Invite David to speak for free to your group about how we can have a more prosperous metro Birmingham. dsher@amsher.com.
Very similar to my own experiences. Only I ache when one month passes. I could not stand to wait a year.
Well said! Old bookstores always provide sanctuary.
My parents and I are also from Birmingham, Alabama. Thanks for sharing your story.
Great memories. I moved to Bessemer in 1972 from Southern California. Culture shock. Went to Bessemer Academy and then to UAB, where I met my husband. Live in Charleston, SC. and ache for trips back. Roll Tide!
So sorry for your loss…
I know that feeling. Though it’s been 18 years since I left home and haven’t been back even once.
My heart aches for home and for me, home is Birmingham (*Eastlake* where I was born, Woodlawn, even Bessemer and Brighton… There’s not a part of B’ham I’m not familiar with & lived at some point.. Center point, Trussville, Pinson & on & on…) but also Gulfport MS. & New Orleans LA.
My grandmother was the manager of Blockbuster Video in Bessemer for 11 or 12 years back in the 90s btw. Her name’s Nancy lol in case you were ever there. I hung out there a lot bc I attended alternative school there & in Brighton.
I like how you described home being different places because that’s how I feel. Only, the place I’ve lived for the past 18yrs is different. It’s home bc I live here and I appreciate this small town in KY for having me; my kids were born and raised here but I don’t feel like this is home. Even after all these years I feel like my heart is and will always be in Birmingham and in Gulfport and New Orleans/Meterie LA.
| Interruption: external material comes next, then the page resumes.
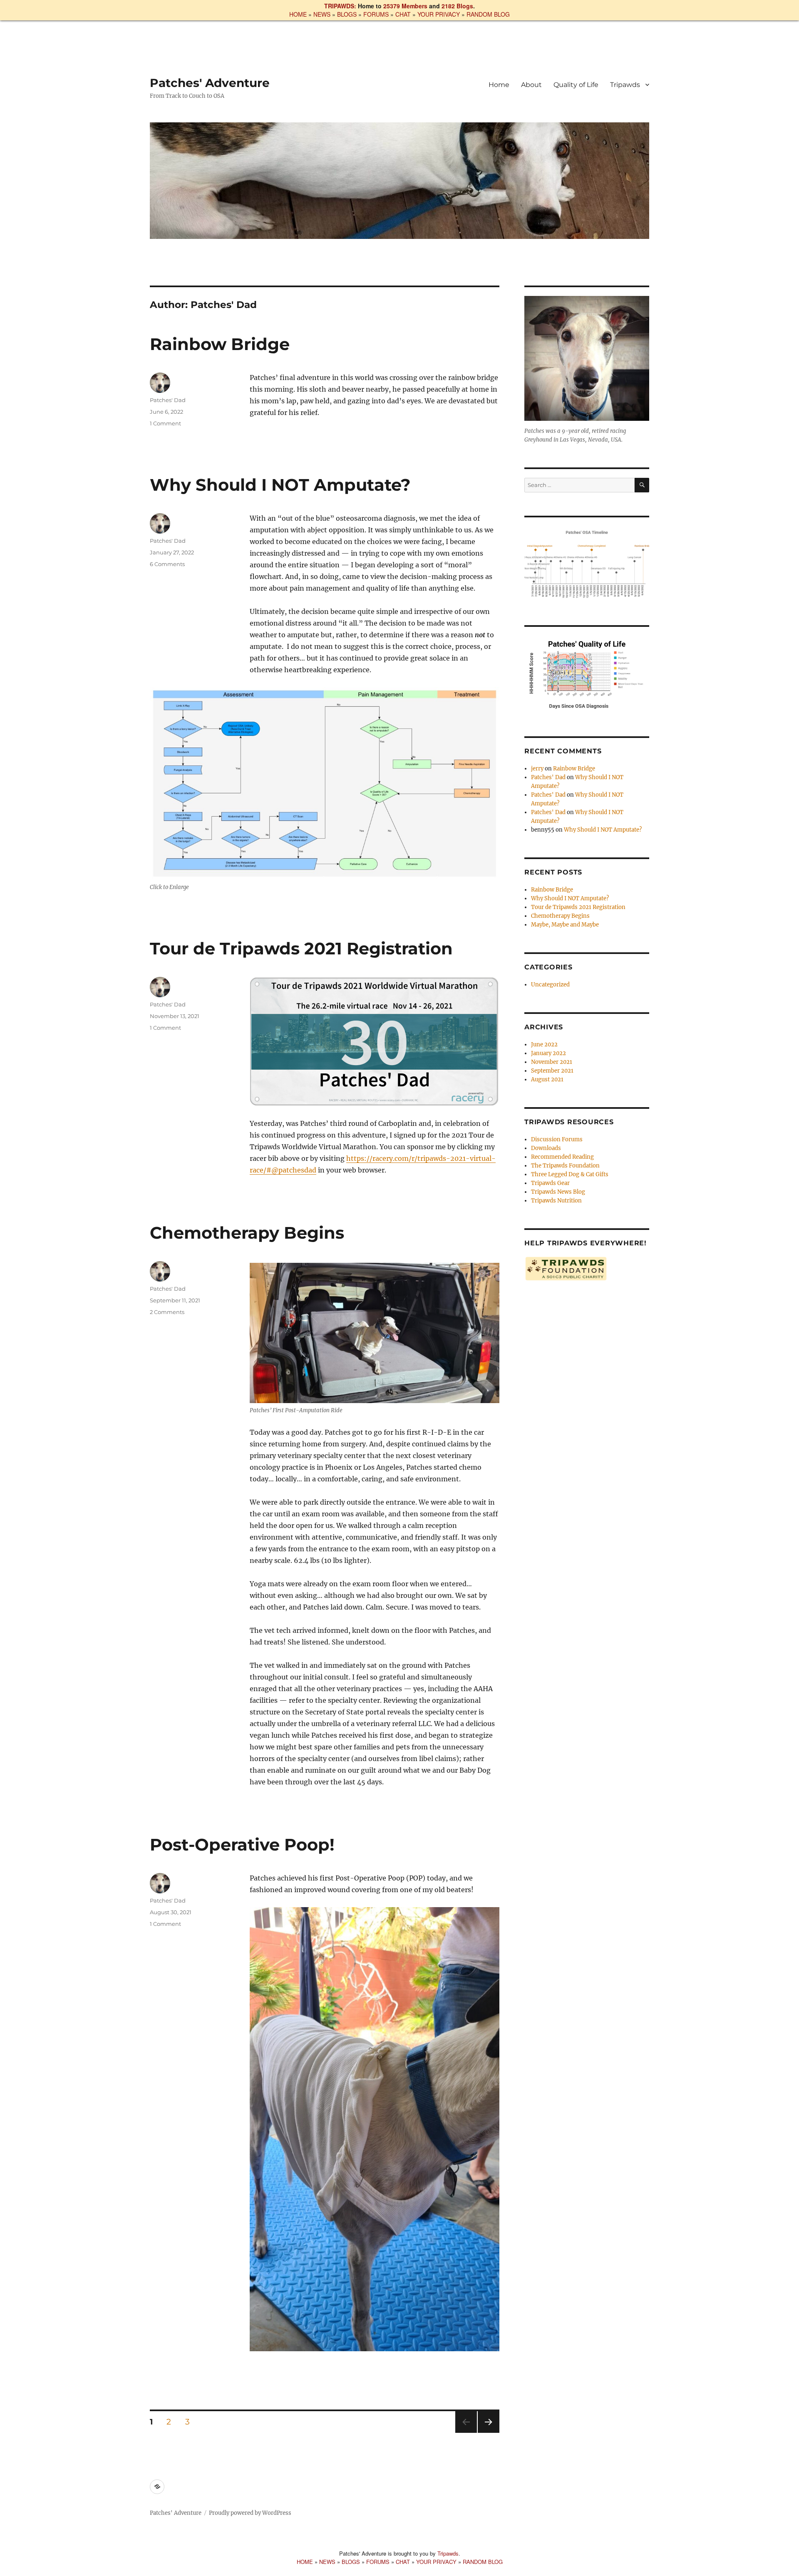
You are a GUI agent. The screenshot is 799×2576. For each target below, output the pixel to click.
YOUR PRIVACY (438, 14)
Melancholy is indeed the word to describe the feeling I have when I think of my home (the places I’ll probably never return to). I daydream about being there and always hoped to go back but everyone I knew is gone. Victims of gun violence, drugs, prison… that’s where my ppl are. I’ve avoided going back because I know it’ll be depressing for me. I’ve focused on raising my children instead. Still I want to go home.
Thank you all for reading and responding. Roll Tide, too, to everyone, and though I was elated by another National Championship, my heart ached again at the thought that in the past, my mother would have headed immediately to Bessemer’s Wal-Mart the next day to buy national championship gear for me and for my daughters and friends up here. Looking forward to a year of more normalcy and peace, though i realize that we’re not off to a great start. Stay healthy everyone, and patient!
My wife and I moved to Birmingham, Alabama in the fall of 2020 when my parents became too weak to run a horse farm there. These circumstances (no matter how sad they are) allowed me to feel the atmosphere of this city and fall in love with it. Appreciate you sharing.